We can see that the above meta-model didn't perform much well in terms of accuracy and precision and there are a lot of reasons for that like tunning, feature selection etc. These topics don't fall under the scope of this article series but will be discussed later. The goal was to introduce the concept of meta-modelling and labelling to avoid some false positives as a filtering method. <br>
As for the performance, we can see that the meta-model *outperforms* the plain strategy significantly with all the performance statistics like cumulative returns, Sharpe ratio, max drawdown, annual volatility etc.  The meta-model helped to reduce the max drawdown and increase the overall Sharpe ratio which was expected as the main motive was to filter out as many false positives as possible. Risk-averse investors can trade some of the recall from the model to increase the precision by keeping a threshold on the predicted probability (e.g. at 60%) from the meta-model. This way the investor can reduce their max drawdown and volatility further but will sacrifice some return in the process. <br>

Improving the robustness of the model and the testing process can involve the following steps, but not limited to them only. 

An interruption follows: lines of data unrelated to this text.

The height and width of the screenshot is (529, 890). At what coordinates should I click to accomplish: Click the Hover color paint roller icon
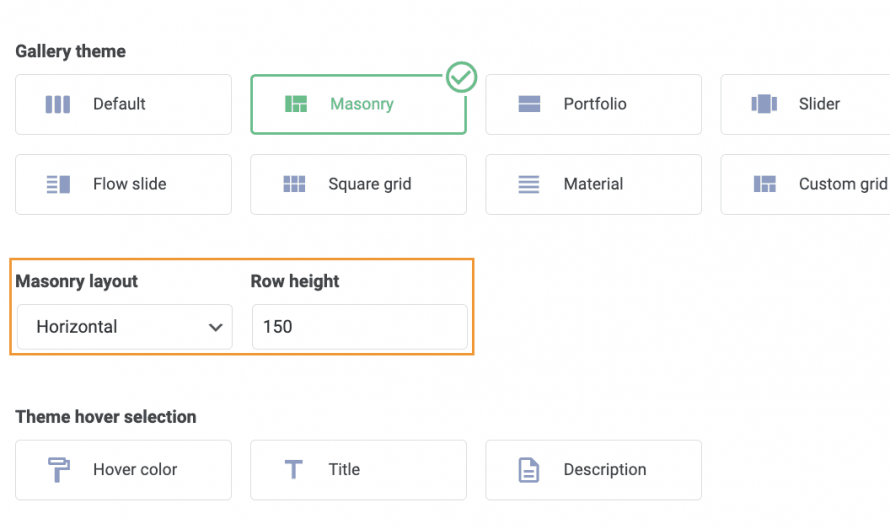pos(59,470)
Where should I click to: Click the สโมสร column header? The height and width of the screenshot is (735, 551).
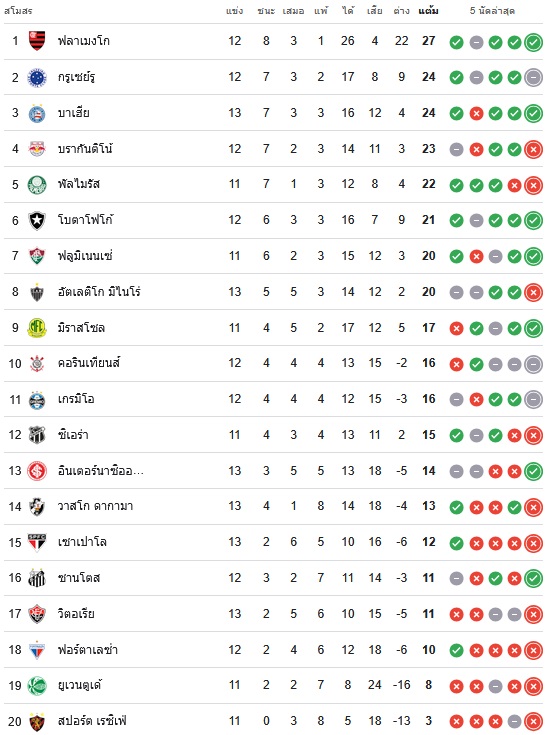(x=18, y=11)
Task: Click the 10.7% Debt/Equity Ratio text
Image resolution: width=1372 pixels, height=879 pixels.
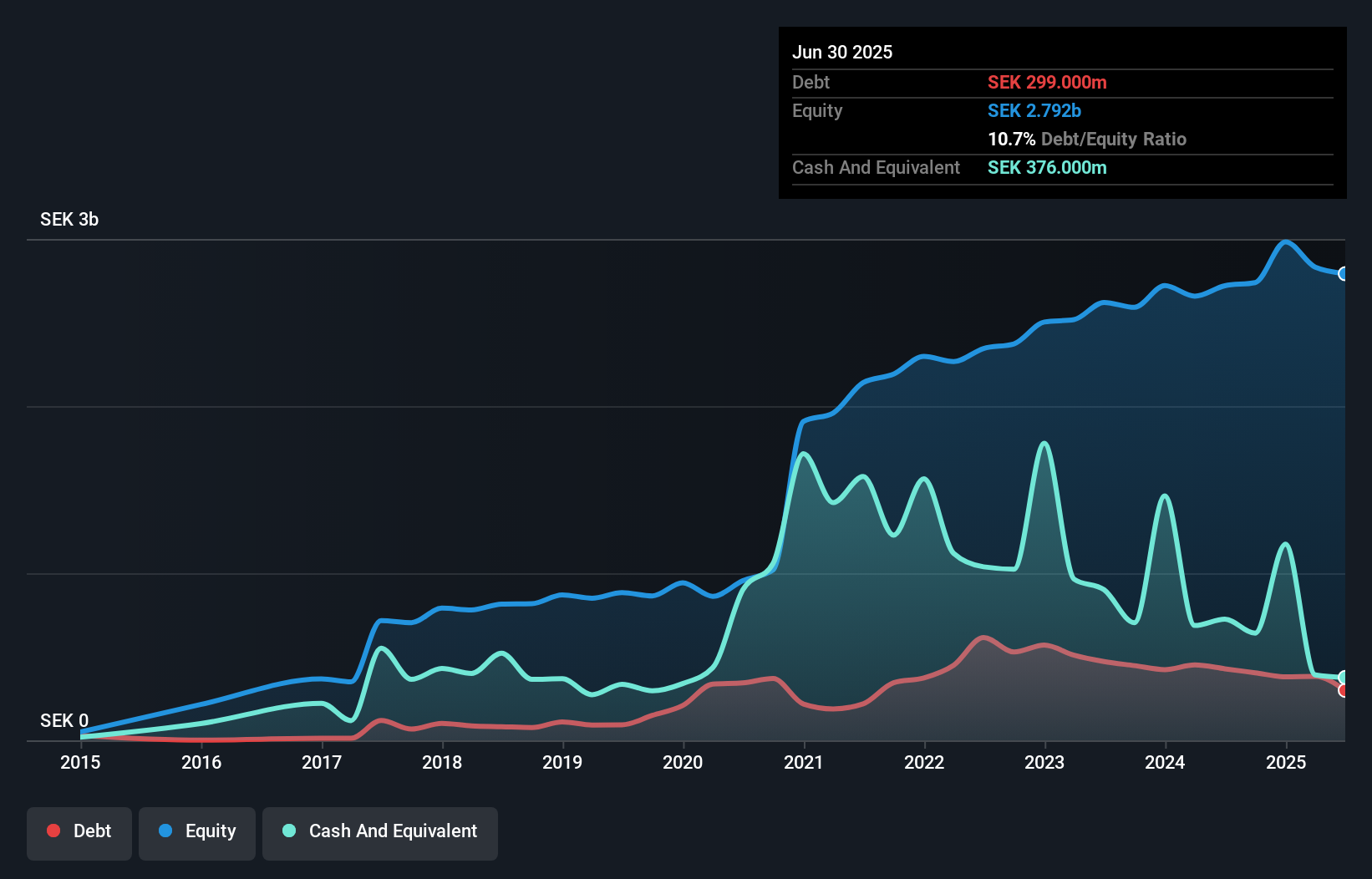Action: pyautogui.click(x=1087, y=140)
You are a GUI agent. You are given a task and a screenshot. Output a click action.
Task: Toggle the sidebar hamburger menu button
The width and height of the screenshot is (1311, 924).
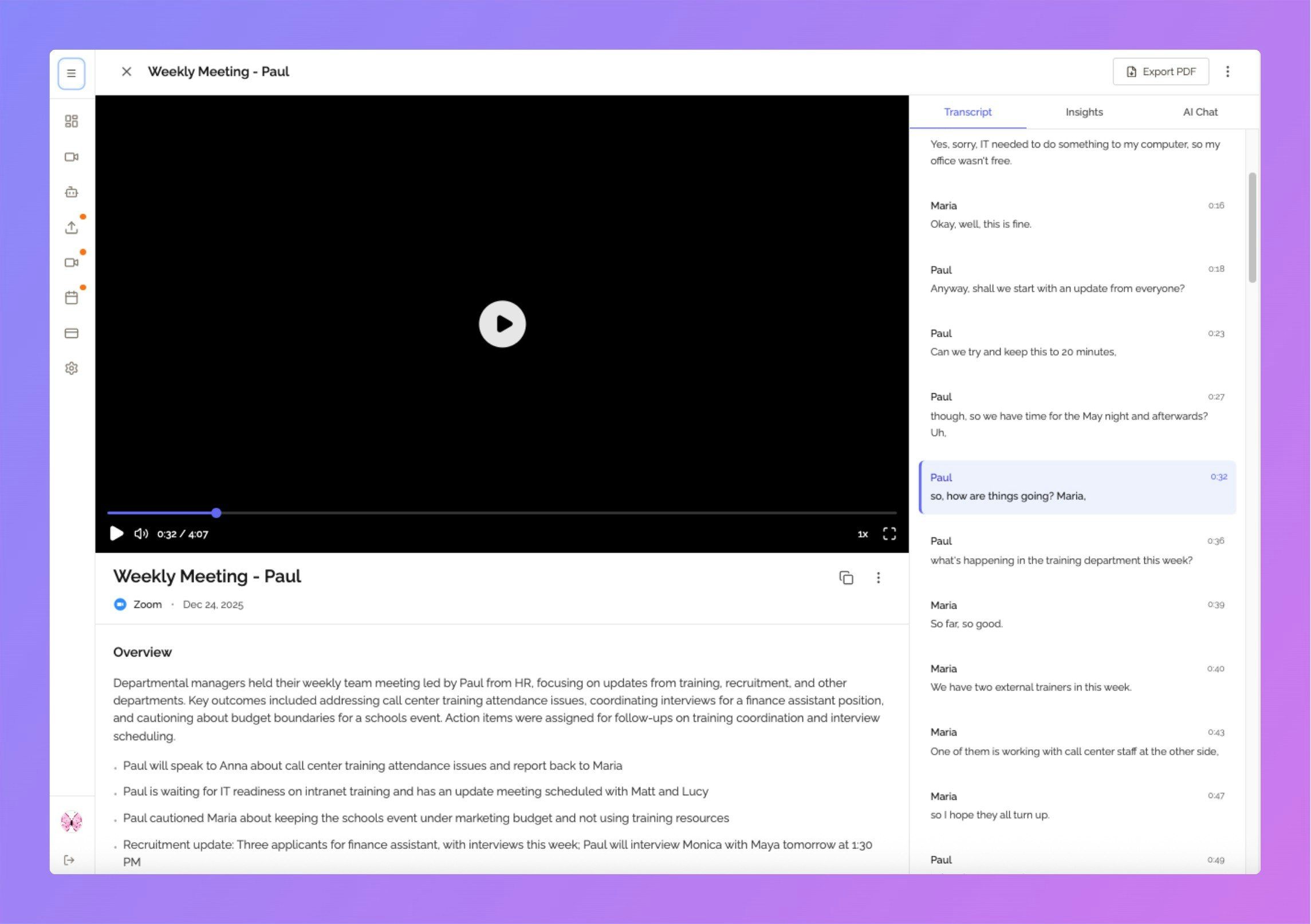pyautogui.click(x=72, y=73)
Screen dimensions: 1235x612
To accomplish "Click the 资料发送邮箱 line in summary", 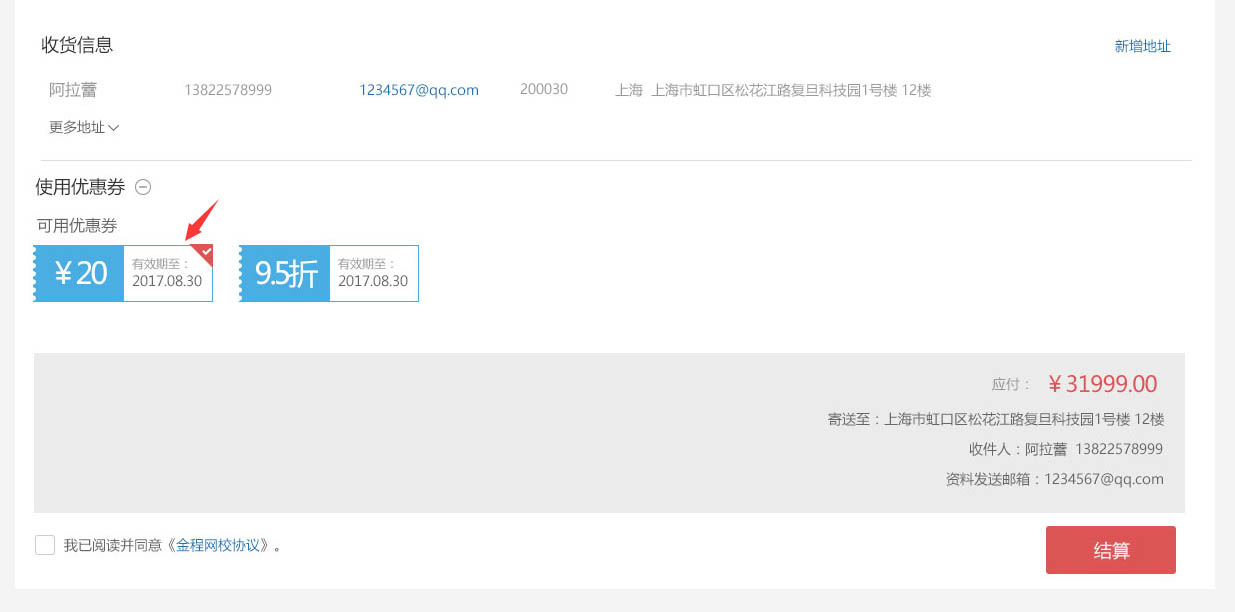I will (1054, 479).
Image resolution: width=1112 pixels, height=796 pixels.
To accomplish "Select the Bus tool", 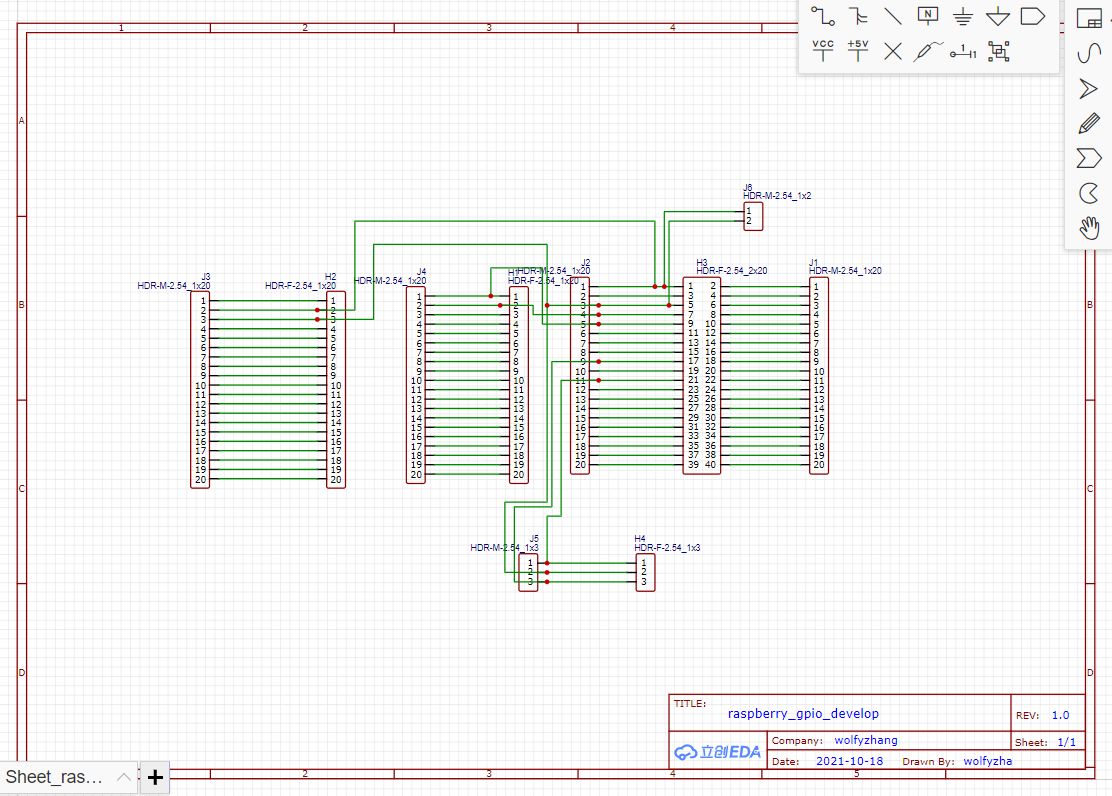I will tap(858, 16).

- Use more relevant features for training.
- Do features selection and engineering. 
- Tune the hyper-parameter of the model with cross-validation.
- For the testing, I would recommend using an online learning setup for the model training and testing with moving window to keep the model relevant with the new information and not predicting long into the future when the model tends to decay in performance.